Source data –
=====

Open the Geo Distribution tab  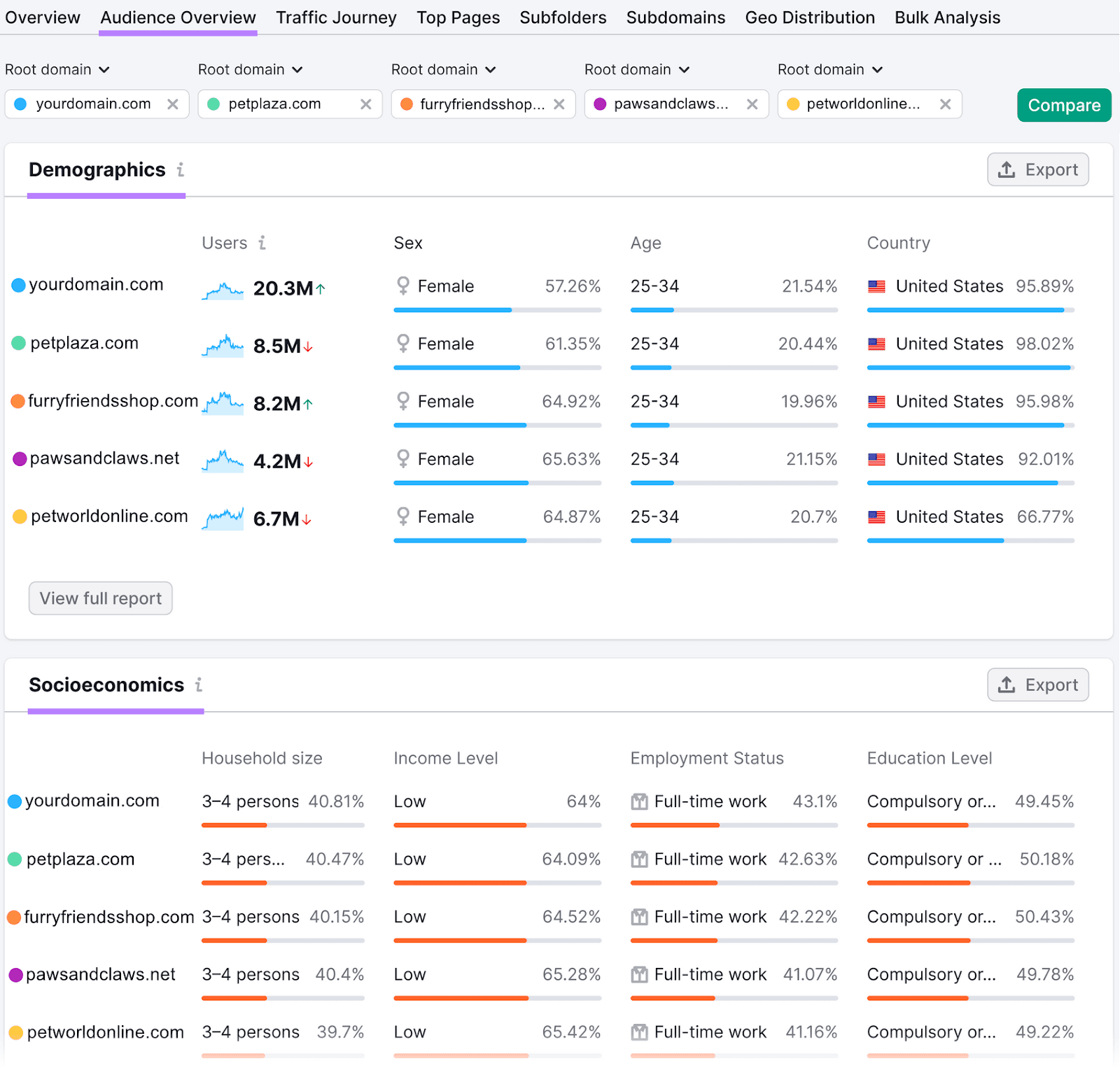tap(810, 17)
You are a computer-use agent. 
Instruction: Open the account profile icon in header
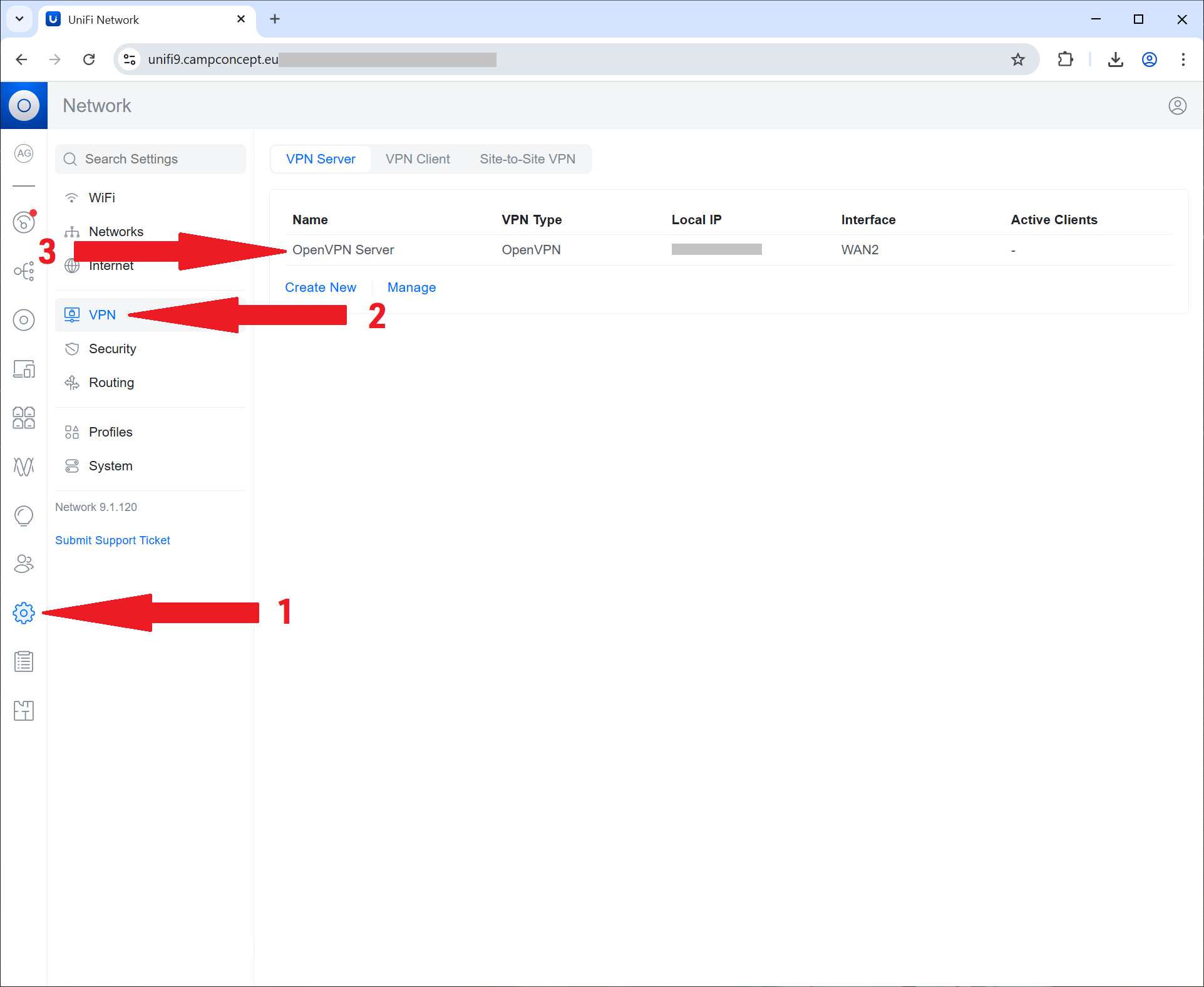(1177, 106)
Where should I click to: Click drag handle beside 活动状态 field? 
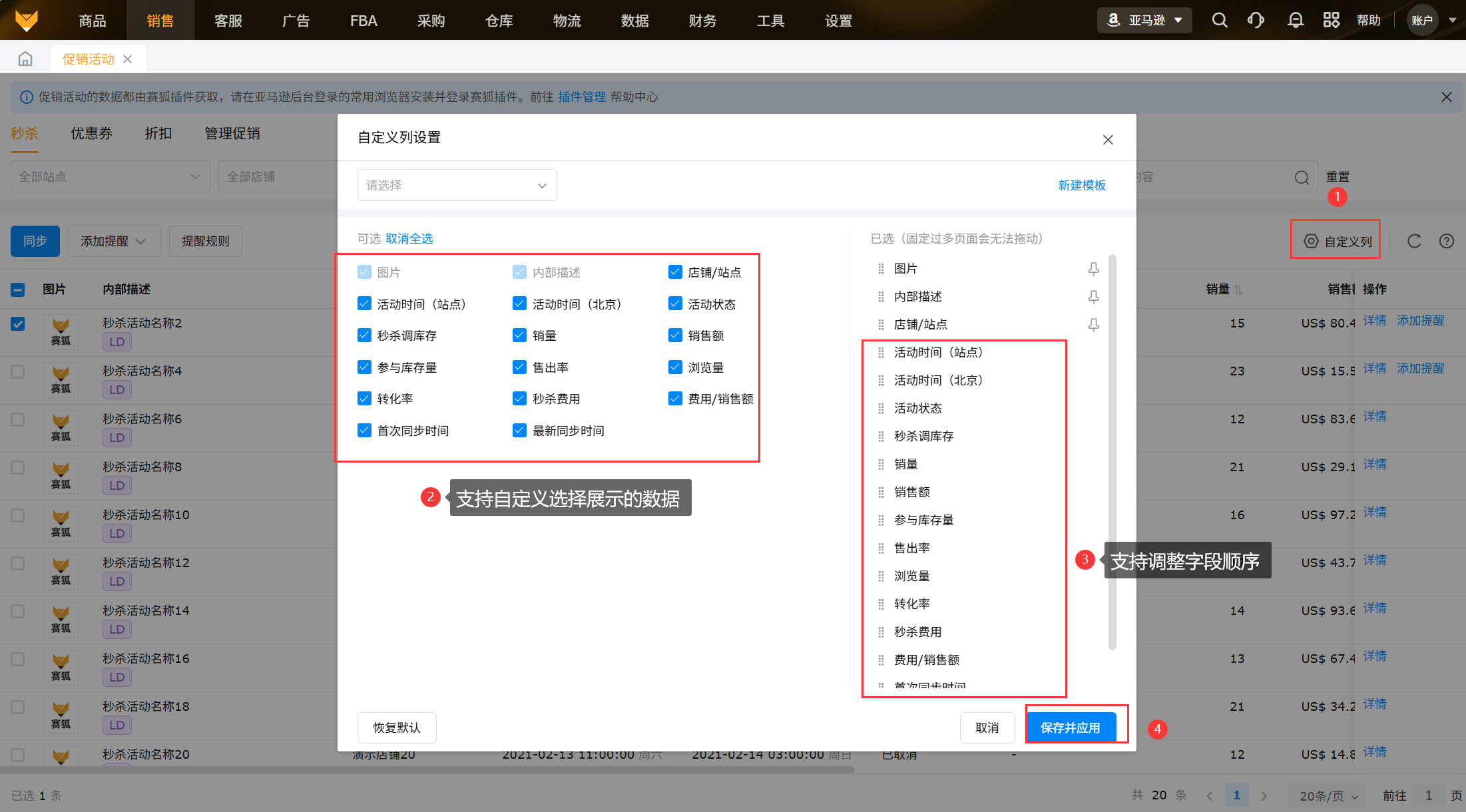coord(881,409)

=====

DIRECTIONS –
Please repeat, exactly as written, only the lines from the line with "Instruction: Open the" to the end of the data, leaving out every picture.

TASK OUTPUT –
Instruction: Open the account profile icon in header
(1177, 106)
Where should I click to: Click drag handle beside 活动状态 field? 
coord(881,409)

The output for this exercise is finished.